Unlike text-based slides, a video slideshow is dynamic. Video slideshows constantly stimulate the viewers’ sustentation with images, sounds, and animations to alimony them watching. When people watch videos for a longer time, they listen to every reason they should buy or learn from you. Wyzowl showed that video is so traffic-stopping to consumers that increasingly than 80% of marketers using it generate increasingly leads, traffic, and sales.
But many companies still stick to static slideshows despite knowing well-nigh video’s topics to vamp and maintain people’s attention. They believe it’s nonflexible to add them—but it’s not. You can follow six steps in Vyond to embed videos into your slideshow or add dynamism to existing static presentations. Without motion, viewers are increasingly likely to consider your presentation monotonous instead of interesting.
1. Create a storyboard
A storyboard is a hand-drawn or turned-on sketch of everything you plan to add. Storyboards act as to-do lists, telling you what’s necessary to create your video. Designing one allows you to spot boring, confusing, or unhelpful portions of your slideshow surpassing subtracting anything.
Storyboards moreover make it easier to ensure you have all the right information in your presentation. You want it to be as persuasive as possible, so you need to make sure you include the most persuasive information. As a result, you stave spending hours on a project unlikely to unzip your results or that your viewer won’t find valuable.
Download and print our self-ruling storyboard template in a US letter or A4 format and start sketching. Draw the events of the first slide in the first square. Then write out the script for the slide in the lines provided unelevated it.
For example; if your speaker will pitch a product when they reach one slide, sketch the slide’s statistics, text, and graphics. Then add the words they’ll use to persuade viewers to buy your product.
2. Upload your multimedia assets
Uploading images, videos, and sounds surpassing creating your first slide ensures you have every windfall you need.
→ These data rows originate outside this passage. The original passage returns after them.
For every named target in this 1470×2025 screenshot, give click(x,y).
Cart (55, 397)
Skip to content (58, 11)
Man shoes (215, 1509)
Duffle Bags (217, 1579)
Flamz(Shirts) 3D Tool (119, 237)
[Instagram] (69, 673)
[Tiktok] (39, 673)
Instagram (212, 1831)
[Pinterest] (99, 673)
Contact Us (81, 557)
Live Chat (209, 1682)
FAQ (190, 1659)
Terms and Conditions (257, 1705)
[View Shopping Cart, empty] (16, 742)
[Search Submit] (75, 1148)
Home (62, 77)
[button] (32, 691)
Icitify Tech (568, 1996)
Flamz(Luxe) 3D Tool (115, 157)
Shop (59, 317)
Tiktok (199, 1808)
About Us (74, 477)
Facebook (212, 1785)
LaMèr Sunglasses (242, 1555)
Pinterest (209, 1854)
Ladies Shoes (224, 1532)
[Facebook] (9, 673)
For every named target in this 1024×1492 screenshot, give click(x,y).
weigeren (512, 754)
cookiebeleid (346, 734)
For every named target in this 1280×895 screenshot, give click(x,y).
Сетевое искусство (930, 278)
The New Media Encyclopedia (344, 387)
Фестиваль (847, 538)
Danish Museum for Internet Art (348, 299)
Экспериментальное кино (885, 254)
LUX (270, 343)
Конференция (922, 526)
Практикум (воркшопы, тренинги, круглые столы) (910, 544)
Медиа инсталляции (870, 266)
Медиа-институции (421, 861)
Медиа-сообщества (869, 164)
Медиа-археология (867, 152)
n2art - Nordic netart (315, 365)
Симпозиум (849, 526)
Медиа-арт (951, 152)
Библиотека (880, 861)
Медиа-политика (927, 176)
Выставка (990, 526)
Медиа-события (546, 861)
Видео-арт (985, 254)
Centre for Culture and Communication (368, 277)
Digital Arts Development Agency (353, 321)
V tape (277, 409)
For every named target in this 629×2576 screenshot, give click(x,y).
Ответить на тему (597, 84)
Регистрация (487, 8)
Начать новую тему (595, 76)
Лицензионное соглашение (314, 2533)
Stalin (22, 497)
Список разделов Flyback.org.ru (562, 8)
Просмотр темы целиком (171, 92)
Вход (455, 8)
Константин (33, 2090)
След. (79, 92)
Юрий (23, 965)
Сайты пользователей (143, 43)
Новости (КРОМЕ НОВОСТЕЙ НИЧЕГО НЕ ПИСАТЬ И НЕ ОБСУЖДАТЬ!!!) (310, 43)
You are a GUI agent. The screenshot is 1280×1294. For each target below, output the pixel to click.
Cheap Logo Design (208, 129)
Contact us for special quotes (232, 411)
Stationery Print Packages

This step saves you time from sourcing folders and stock windfall libraries each time you make a slide.
Placing your resources in one place moreover gives you one last endangerment to see if you’re missing anything you need to build your slideshow. Skip this step, and you’ll be going when and along between stimulative and searching for assets. Not focusing on one task makes you less productive and increasingly likely to make mistakes.
- TTF or OTF fonts with a size of 15 MB or less
- PNG or JPG images with a size of 15 MB or less
- MP3, WAV, or M4A audio with a size of 15 MB or less
Vyond will upload all of your resources to the Upload tab on the toolbar’s left side.
3. Unify videos and images in your timeline
Your timeline controls when an windfall shows up or disappears from your slideshow. You unchangingly want to unify your resources based on your storyboard. This ensures your story is cohesive, engaging, and coherent with the goals you want your slideshow to achieve.
Ignoring your storyboard can upset stakeholders. First, you’re taking a path they haven’t approved. The time they spent ideating or reviewing the storyboard is lost. Second, you’re asking for their feedback again. This request requires increasingly time and slows lanugo the project considering of feedback loops.
Each square from your storyboard represents one turned-on scene. Click on “Add Scene” in the bottom-left corner to add a scene to your timeline, then alimony clicking until you have as many scenes as storyboard squares.
Go to the Upload tab and find the images you’ll use for the first scene. Click on the first scene’s square then the windfall you want to add. Repeat this process for the rest of the scenes until you fill every slide.
Finally, retread each slide’s length depending on the value of information you include. You can do this by dragging a scene’s timeline square’s side to the right to make it longer or to the left to make it shorter.
4. Turn your photos into props
You can merge uploaded images with Vyond’s props. For example, you can cut yourself out from one of the photos and add it to a TV prop. This whoopee is called masking a photo—showcasing a portion of an image within a prop.
You can mask images to hibernate areas that might distract or misplace readers. Readers will only see what you consider essential, like a person’s facial expression or a data point. Emphasizing an image’s vital areas makes viewers increasingly likely to see them.
Masks moreover help you create images you can’t find in stock libraries. You’ll be worldly-wise to create the word-for-word images you need to execute the vision of your storyboard, fulfilling stakeholders’ expectations and making your video slideshow as engaging as possible.
You can moreover add sounds from your computer or stock libraries. To do this, stilt and waif them into the timeline. The files will be part of the Upload tab and can be widow with one click.
6. Include camera movements
Vyond can recreate the visual effects of moving a camera. Camera movements make video slideshows increasingly dynamic, constantly drawing readers’ sustentation to the slides. If the slides were static, viewers might see them as monotonous and get distracted.
Some movements, like zoom-ins, reduce a frame’s size to highlight one of its elements. Without this emphasis, viewers could overlook data capable of turning them into customers.
Vyond lets you create two virtual cameras to reproduce the movements of real ones. To add one, enter the Camera tab in the top right corner of the toolbar and printing “Add Camera.”
You can sooner add turned-on notation and footage to presentations to make them increasingly unique and appealing. This job is easy with templates such as Employee Appreciation Day and Travel Vlog.